32nd Conference on Broadcast Meteorology/31st Conference on Radar Meteorology/Fifth Conference on Coastal Atmospheric and Oceanic Prediction and Processes

Thursday, 7 August 2003: 12:00 PM
Correcting radar derived rainfall rates at the surface using Doppler velocities
Steven A. Lack, University of Missouri, Columbia, MO; and N. I. Fox
Poster PDF (413.7 kB)
It is ideal for hydrologists, especially urban hydrologists, to incorporate precipitation information from radar observation in their models rather than using scattered point measurements from rain gauges. However, precipitation estimates derived from radar need to be accurately represented on the surface for these applications. This study is a simplified examination of the error in surface precipitation rate caused by the wind drift of precipitation. One of the assumptions made in estimating rainfall rates from radar reflectivity is that rain falls vertically; applying this assumption leads to spatial errors as rain falls from cloud base to the surface. These errors can affect hydrological model results, which depend on the precision of rainfall estimation.

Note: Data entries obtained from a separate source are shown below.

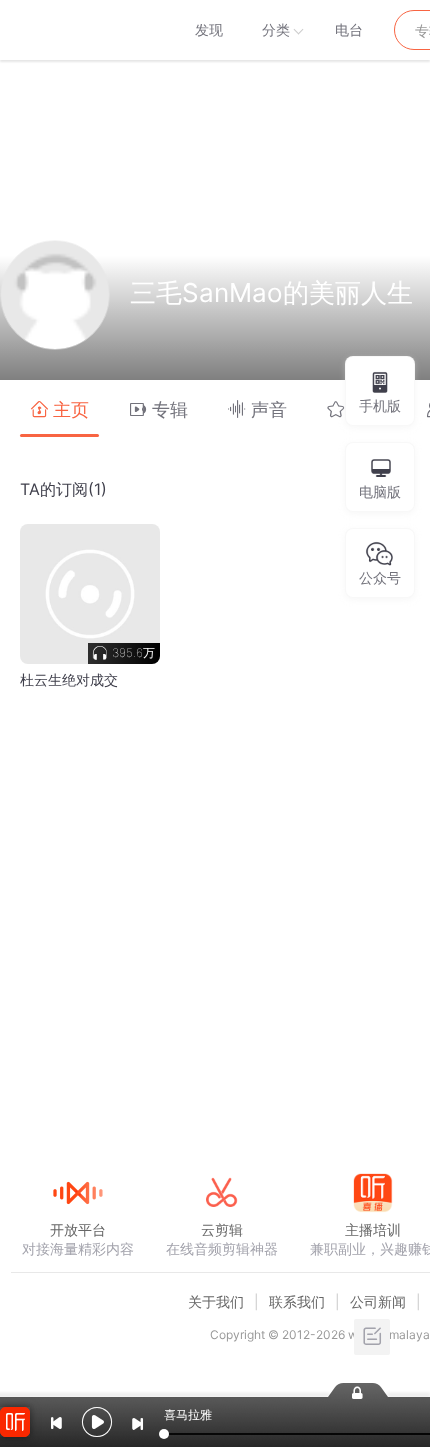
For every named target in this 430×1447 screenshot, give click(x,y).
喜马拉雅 (77, 30)
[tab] (59, 408)
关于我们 (216, 1301)
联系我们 (297, 1301)
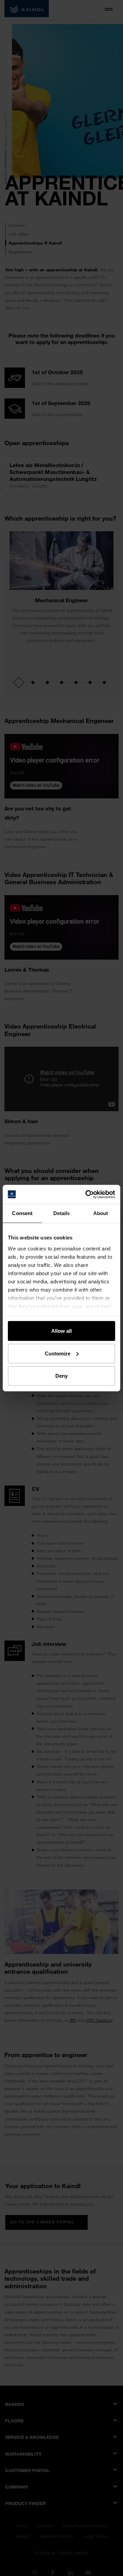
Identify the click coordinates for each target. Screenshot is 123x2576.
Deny (61, 1376)
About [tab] (100, 1213)
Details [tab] (61, 1213)
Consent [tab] (22, 1213)
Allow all (61, 1331)
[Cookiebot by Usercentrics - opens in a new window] (86, 1194)
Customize (57, 1353)
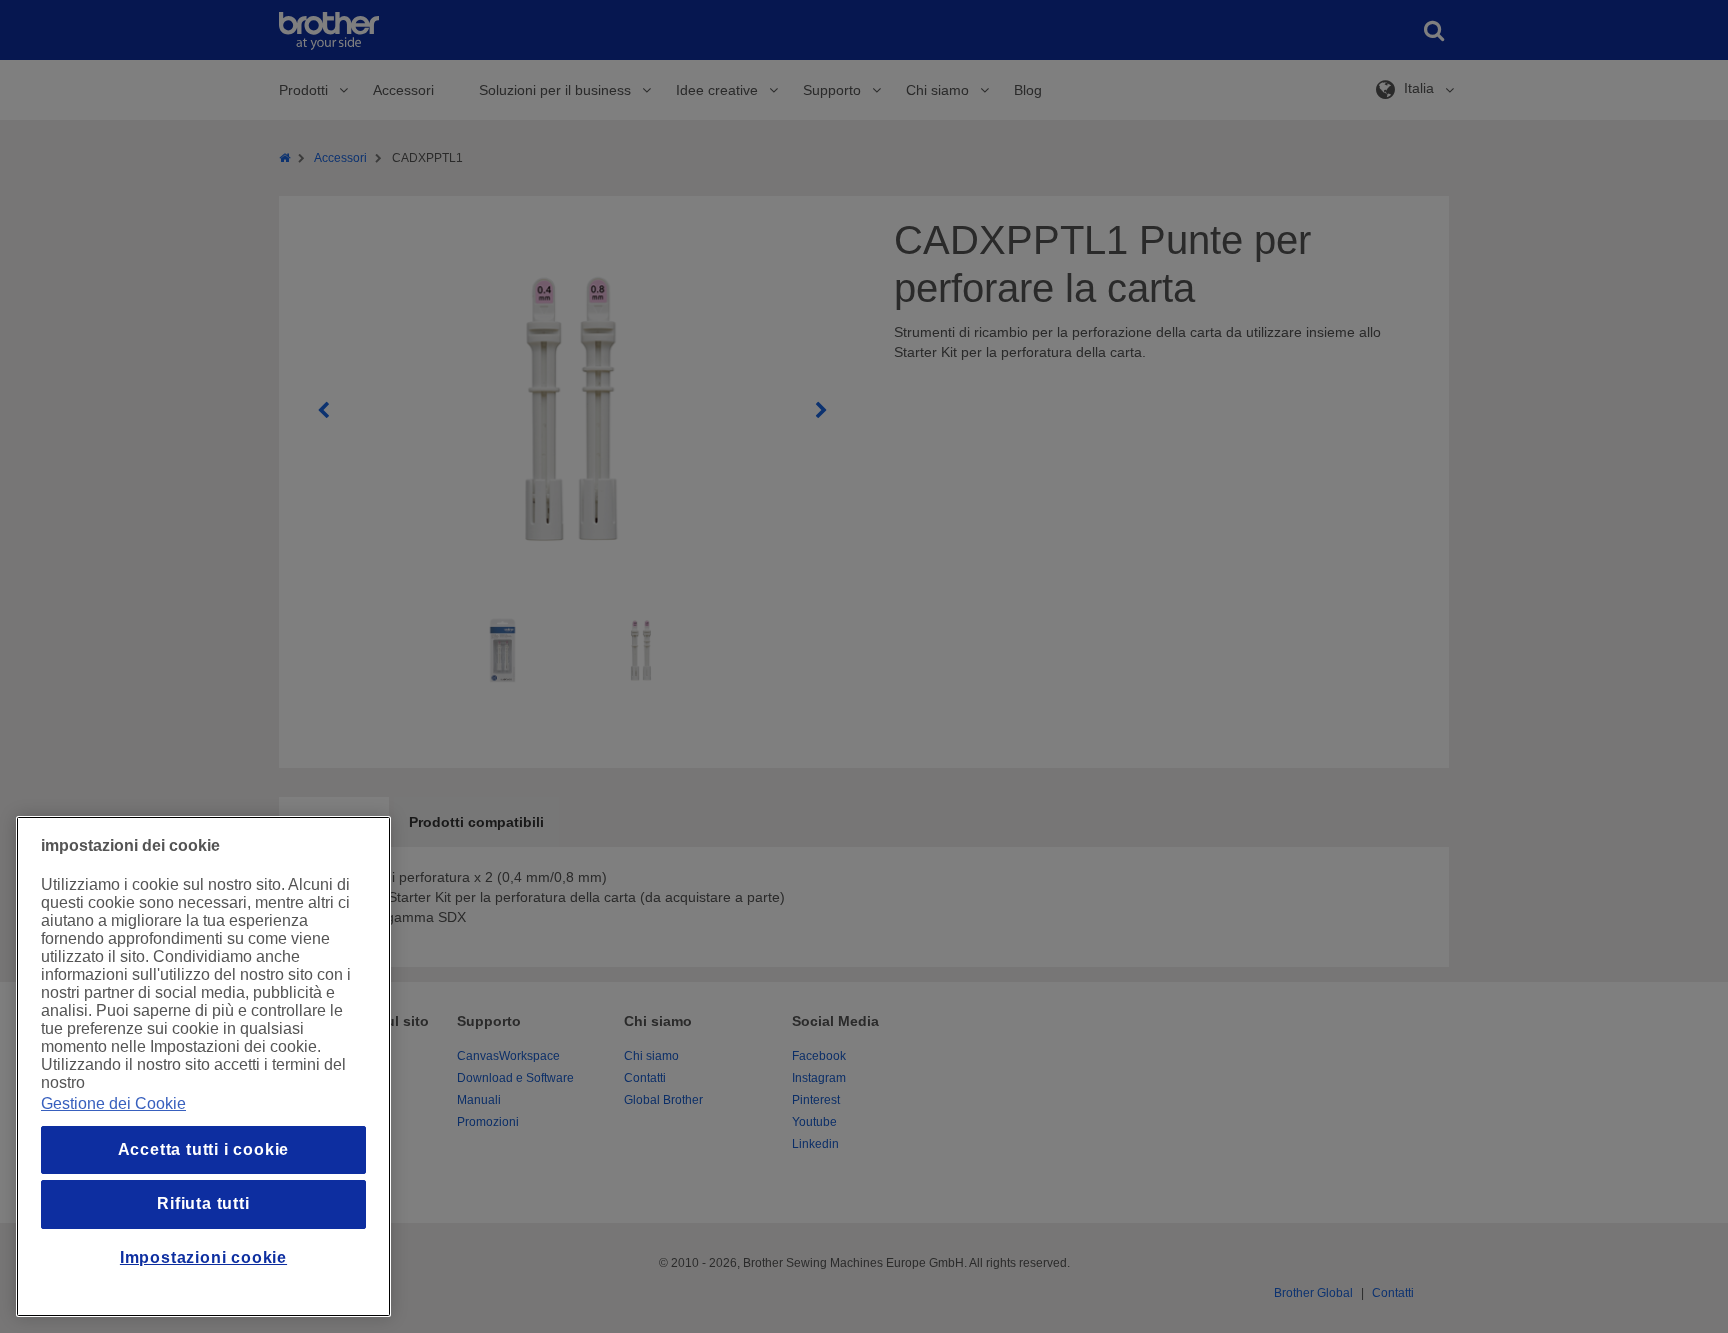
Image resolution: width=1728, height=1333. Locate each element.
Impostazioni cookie (203, 1257)
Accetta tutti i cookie (204, 1149)
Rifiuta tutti (203, 1203)
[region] (203, 1066)
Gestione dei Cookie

Using Doppler wind fields near cloud base to estimate a horizontal wind component, combined with a vertical velocity of rainfall, can lead to better placement of precipitation quantities on the surface. This theoretical advection of precipitation from cloud base to ground level takes into account a horizontal wind from cloud base and applies it to gridded rainfall rates with varying average fall speed. The purpose of this theory is to examine the errors on the surface associated with the current assumption of vertical rainfall having no horizontal advection. Furthermore, different grid resolutions ranging from 2 km to 0.25 km will be used to examine the errors in reducing grid resolutions that are on the scale of urban hydrological models. Case studies of actual events and more complicated wind drift models will be used in the future to incorporate the effects of evaporation rates, drop sorting, terrain slopes and complex wind fields.